On Using Serialized Events with Builtin C# Events

This is the most powerful design pattern in Game Development. It has two parts: The standard underlying C# event system, and a special one-line class derived from UnityEvent<T,U>:

/// GameAction : (sender, args) => void
/// standard event delegate for commands
/// - sender : the object which is issuing the command
/// - args : standard event arguments
public delegate void GameAction(IObject sender, GameArgs args);

/// GameArgs : EventArgs
/// a common base argument structure for all event arguments
/// - pattern : an expression for matching against objects
/// - input : raw textual description of object from input
/// - goal : intended target of action or event
public class GameArgs : System.EventArgs {
    public Regex Pattern {get;set}
    public string Input {get;set;}
    public IObject Goal {get;set;}
}

/// GameEvent : UnityEvent
/// a serializable event handler to expose to the editor
[Serializable] public class GameEvent : UnityEvent<IObject,GameArgs> { }

Now, there’s plenty going on here, but there are three main parts:

  1. The GameAction delegate defines the signature of the event function. All events should follow the same pattern of sending the sender, which is a reference to the object which raised the event, and the args, which will be an instance of the following class:

  2. The GameArgs class is a special class derived from EventArgs, which encapsulates all the basic information required by the event.

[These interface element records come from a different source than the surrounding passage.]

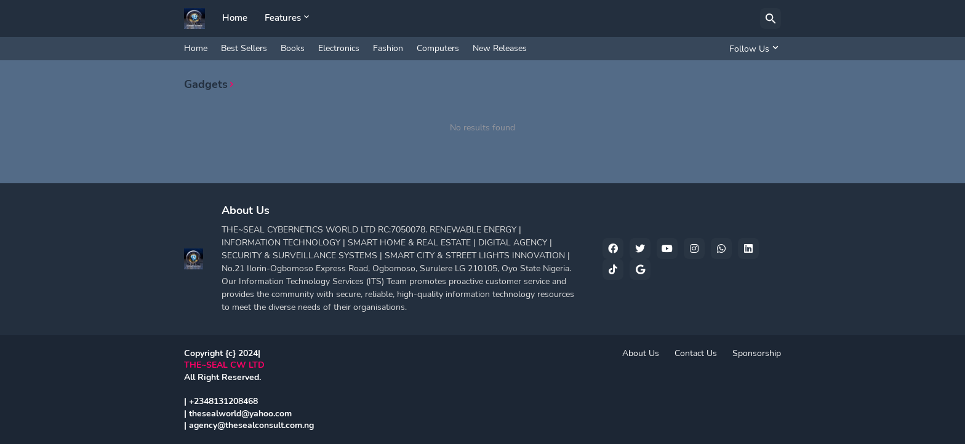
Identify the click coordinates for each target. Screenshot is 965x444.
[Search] (770, 18)
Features (283, 18)
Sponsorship (756, 353)
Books (293, 48)
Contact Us (696, 353)
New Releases (500, 48)
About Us (640, 353)
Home (234, 18)
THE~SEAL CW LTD (224, 365)
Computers (438, 48)
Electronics (338, 48)
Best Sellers (244, 48)
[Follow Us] (752, 48)
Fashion (388, 48)
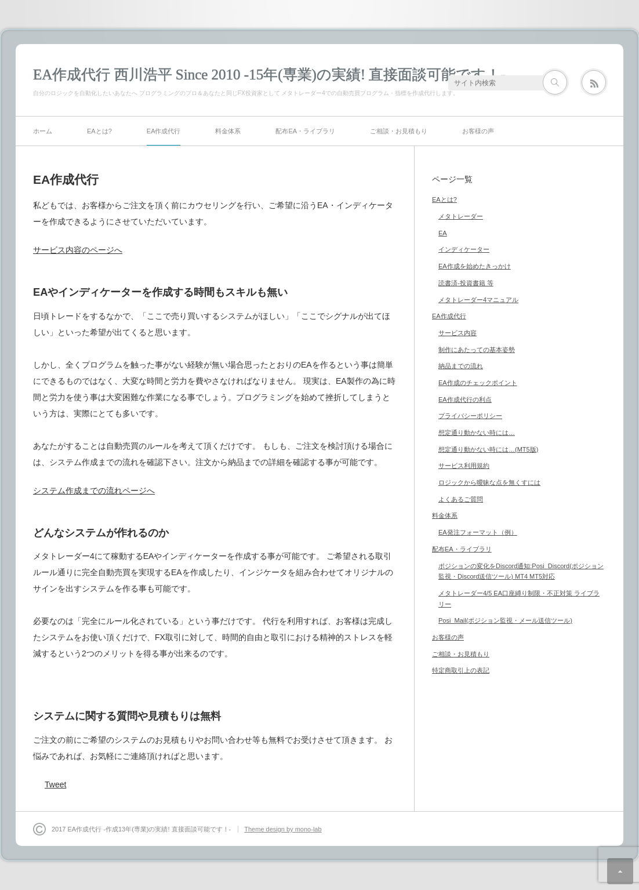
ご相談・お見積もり (398, 131)
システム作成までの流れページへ (94, 490)
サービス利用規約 (463, 465)
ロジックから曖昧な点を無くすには (489, 482)
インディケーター (463, 249)
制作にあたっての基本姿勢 (476, 349)
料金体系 (228, 131)
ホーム (42, 131)
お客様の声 (478, 131)
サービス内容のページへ (77, 250)
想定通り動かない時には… (476, 432)
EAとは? (99, 131)
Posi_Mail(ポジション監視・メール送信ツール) (505, 620)
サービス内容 (457, 332)
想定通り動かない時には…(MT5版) (488, 449)
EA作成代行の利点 (465, 399)
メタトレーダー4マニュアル (478, 299)
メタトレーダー (460, 216)
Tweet (55, 784)
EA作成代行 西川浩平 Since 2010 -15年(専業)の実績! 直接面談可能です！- (269, 74)
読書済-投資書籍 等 (465, 282)
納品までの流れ (460, 365)
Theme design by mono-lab (282, 829)
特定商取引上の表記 (460, 670)
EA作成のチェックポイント (477, 382)
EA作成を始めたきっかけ (474, 266)
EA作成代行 (164, 131)
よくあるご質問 (460, 499)
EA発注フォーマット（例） (477, 532)
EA (442, 233)
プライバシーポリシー (470, 415)
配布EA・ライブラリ (305, 131)
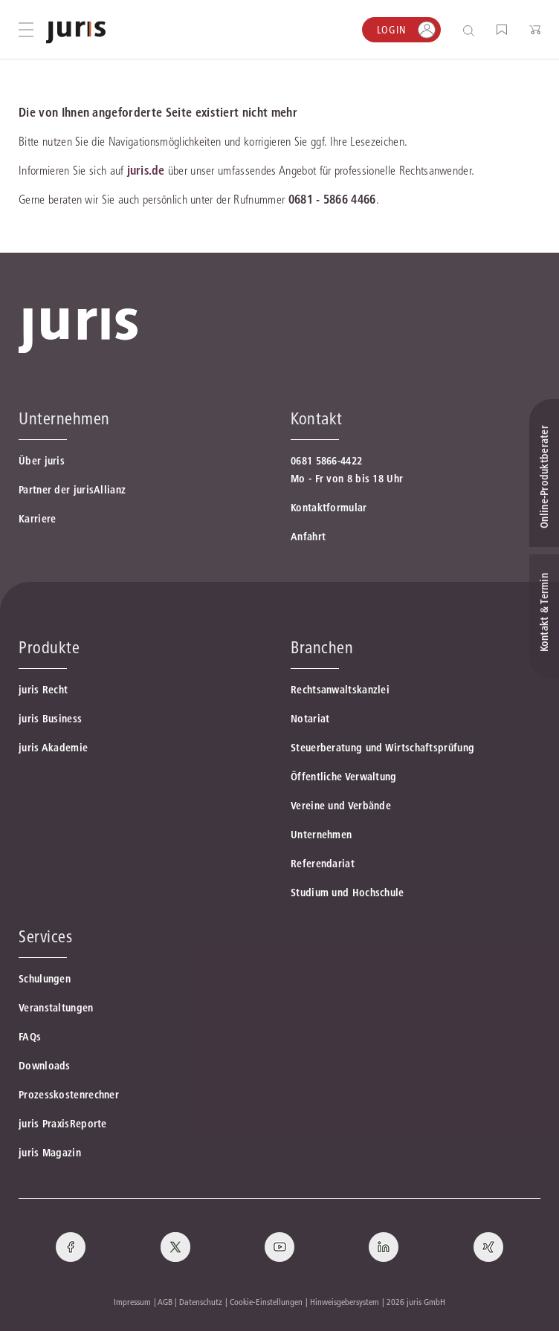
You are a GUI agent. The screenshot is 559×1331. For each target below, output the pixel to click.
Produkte (49, 647)
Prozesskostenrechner (69, 1094)
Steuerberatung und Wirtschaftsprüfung (382, 747)
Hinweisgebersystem (344, 1301)
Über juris (42, 460)
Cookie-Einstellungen (266, 1301)
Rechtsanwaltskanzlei (340, 689)
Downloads (45, 1065)
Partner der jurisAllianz (72, 489)
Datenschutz (200, 1301)
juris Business (50, 718)
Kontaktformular (329, 507)
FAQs (30, 1036)
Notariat (310, 718)
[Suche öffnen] (471, 30)
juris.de (145, 170)
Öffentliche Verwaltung (344, 776)
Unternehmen (321, 834)
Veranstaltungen (56, 1007)
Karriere (37, 518)
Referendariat (323, 863)
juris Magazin (50, 1152)
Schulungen (45, 978)
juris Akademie (53, 747)
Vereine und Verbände (341, 805)
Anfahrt (308, 536)
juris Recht (43, 689)
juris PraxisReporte (63, 1123)
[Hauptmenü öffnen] (26, 29)
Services (45, 936)
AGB (165, 1301)
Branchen (322, 647)
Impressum (132, 1301)
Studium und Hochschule (347, 892)
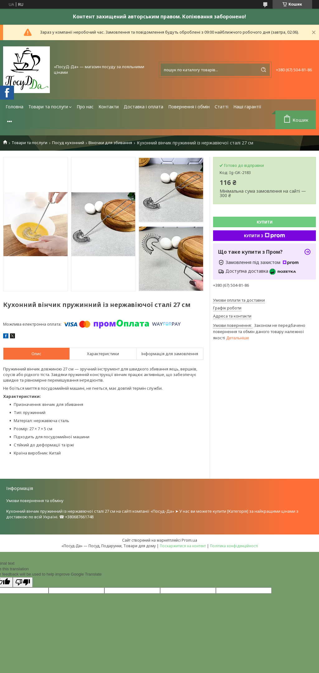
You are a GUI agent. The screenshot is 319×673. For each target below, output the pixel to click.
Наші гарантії (247, 107)
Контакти (108, 107)
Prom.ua (189, 540)
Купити (265, 222)
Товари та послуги (48, 107)
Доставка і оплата (143, 107)
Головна (14, 107)
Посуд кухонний (68, 142)
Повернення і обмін (189, 107)
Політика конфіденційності (234, 545)
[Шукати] (263, 70)
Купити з (264, 235)
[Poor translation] (23, 582)
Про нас (85, 107)
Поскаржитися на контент (183, 545)
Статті (221, 107)
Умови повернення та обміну (35, 500)
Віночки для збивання (110, 142)
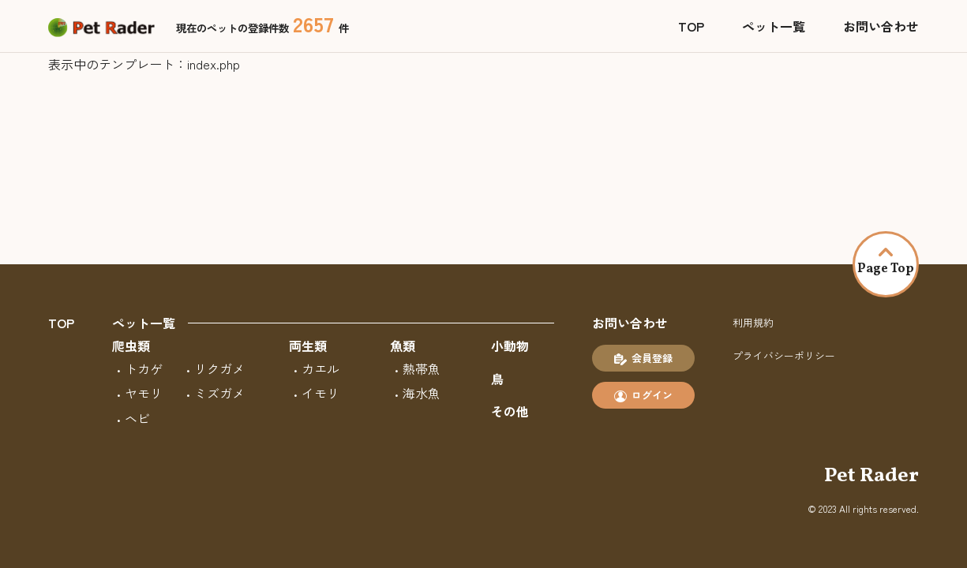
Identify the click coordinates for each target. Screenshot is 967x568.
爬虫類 (131, 345)
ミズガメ (219, 392)
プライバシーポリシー (784, 355)
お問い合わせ (881, 26)
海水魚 (421, 392)
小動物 (510, 345)
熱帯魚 (421, 368)
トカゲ (144, 368)
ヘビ (137, 418)
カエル (320, 368)
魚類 (402, 345)
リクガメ (219, 368)
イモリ (320, 392)
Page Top (885, 263)
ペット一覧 (773, 26)
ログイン (643, 395)
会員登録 (643, 358)
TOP (691, 26)
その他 (510, 411)
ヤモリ (144, 392)
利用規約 (753, 322)
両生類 (308, 345)
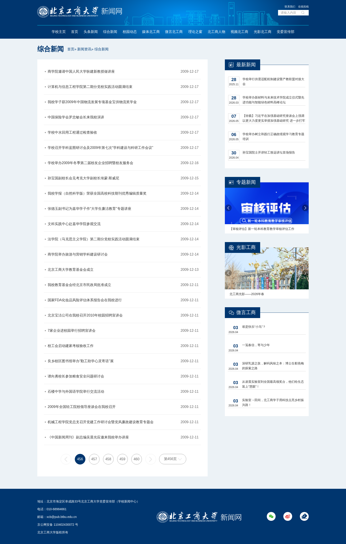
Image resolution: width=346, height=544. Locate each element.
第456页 (170, 459)
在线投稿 (303, 6)
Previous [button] (228, 208)
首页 (74, 32)
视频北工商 (239, 32)
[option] (267, 207)
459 (122, 459)
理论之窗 (195, 32)
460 (136, 459)
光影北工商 (262, 32)
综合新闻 (110, 32)
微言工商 (246, 312)
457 (94, 459)
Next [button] (305, 208)
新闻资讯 (84, 49)
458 (108, 459)
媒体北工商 (151, 32)
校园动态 (130, 32)
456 (80, 459)
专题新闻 (246, 182)
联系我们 (290, 6)
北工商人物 (216, 32)
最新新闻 (246, 64)
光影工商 (246, 247)
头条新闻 (91, 32)
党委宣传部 (285, 32)
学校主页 (59, 32)
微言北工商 (174, 32)
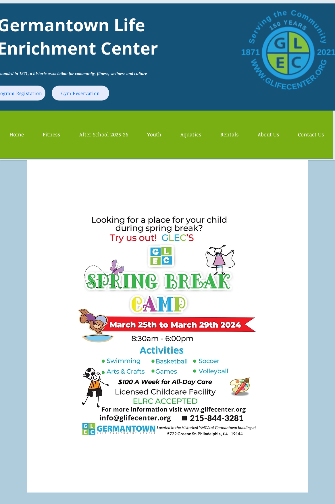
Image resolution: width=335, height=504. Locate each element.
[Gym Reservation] (80, 93)
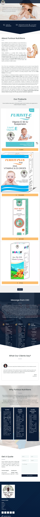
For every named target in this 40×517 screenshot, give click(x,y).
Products (3, 505)
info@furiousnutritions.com (24, 26)
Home (3, 502)
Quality (3, 506)
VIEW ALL (20, 289)
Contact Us (4, 509)
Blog (2, 507)
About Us (3, 503)
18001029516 (8, 26)
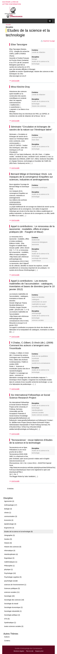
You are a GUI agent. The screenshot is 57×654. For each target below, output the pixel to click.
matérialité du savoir (38, 304)
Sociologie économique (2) (13, 607)
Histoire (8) (8, 543)
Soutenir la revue (10, 2)
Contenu (7, 641)
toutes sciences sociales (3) (13, 626)
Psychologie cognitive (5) (13, 577)
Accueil (8, 24)
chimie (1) (7, 512)
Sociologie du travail (11, 603)
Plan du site (29, 651)
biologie (34, 59)
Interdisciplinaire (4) (11, 554)
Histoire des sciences (39, 106)
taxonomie (35, 244)
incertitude (35, 358)
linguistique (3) (9, 558)
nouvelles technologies (39, 306)
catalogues (35, 299)
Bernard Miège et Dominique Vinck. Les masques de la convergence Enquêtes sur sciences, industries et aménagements (31, 177)
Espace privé (39, 651)
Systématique (36, 261)
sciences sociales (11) (12, 592)
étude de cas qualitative (40, 356)
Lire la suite (15, 81)
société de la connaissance (41, 363)
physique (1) (8, 569)
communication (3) (10, 516)
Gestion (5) (8, 539)
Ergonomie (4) (9, 528)
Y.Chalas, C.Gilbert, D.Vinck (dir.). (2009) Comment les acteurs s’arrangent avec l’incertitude (31, 345)
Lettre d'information (11, 4)
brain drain (35, 140)
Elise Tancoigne (19, 44)
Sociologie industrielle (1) (13, 611)
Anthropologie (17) (10, 505)
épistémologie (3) (10, 524)
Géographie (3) (9, 535)
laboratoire (35, 361)
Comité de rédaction (38, 52)
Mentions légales (19, 651)
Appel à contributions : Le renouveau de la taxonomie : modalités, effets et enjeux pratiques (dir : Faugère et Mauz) (31, 229)
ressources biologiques (39, 242)
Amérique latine (37, 137)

  3. The GameEvent class is the one that serializes the event in editor. Editor serialization is the reason why this design pattern is amazing.

This is a simple interface to a simple object which can be View-ed. Built-in C# events can be required by interfaces, which is very nice.

/// IObject : ILoggable
/// provides a common interface all things
public interface IObject : ILoggable {

    /// Name : string
    /// an identifying string for this object
    string Name {get;}

    /// Position : (real,real,real)
    /// represents the object's location in world coordinates
    Vector3 Position {get;}

    /// ViewEvent : event
    /// raised when the object is observed
    event GameAction ViewEvent;

    /// View : () => void
    /// views this object, and raises the view event
    void View();

    /// Do : () => void
    /// invokes the default verb, e.g., drop items, read books
    void Do();
}

Now, anything which derives from IObject has a View event. Subscribing to events is tantamount to adding a callback to the event, and the typical method of creating a temporary subscription is as such:

GetObject().ViewEvent += (o,e) => print($"The {o.Name} was seen!");

This works well for C# events, but we want that fancy editor stuff too. This next step is what ties the two event systems together:

class Thing : MonoBehaviour, IObject {
    [SerializeField] protected GameEvent onView = new GameEvent();
    public event GameAction ViewEvent;
    void Start() => ViewEvent += (o,e) => OnView(o,e);
    void OnView(IObject o, GameArgs e) => onView?.Invoke(o,e);
}

With the event exposed in the editor, it can execute arbitrary code: editor-event.gif(We Can Do Literally Anything For You, Wholesale!)

IMHO, this is truly the most flexible pattern in Game Development. It allows programmers to expose key gameplay events to the editor (and therefore, to both designers and their fellow programmers) and it provides a quick and reckless way to organize interactions. In a sense, it mirrors the way game designers talk about gameplay:

And then, like, the bad guys all die when the one guy dies,

and then there’s, like, an explosion, and the fusion core blows up!

… then a bunch of rabid dogs show up, and eat everyone!

That script would otherwise be an error-prone, spaghetti-riddled mess, but the serialized events allow extraneous things to happen OnKill(), OnFusionCoreExplosion(), OnRabidDogAttack(), OnWhateverYouPlease().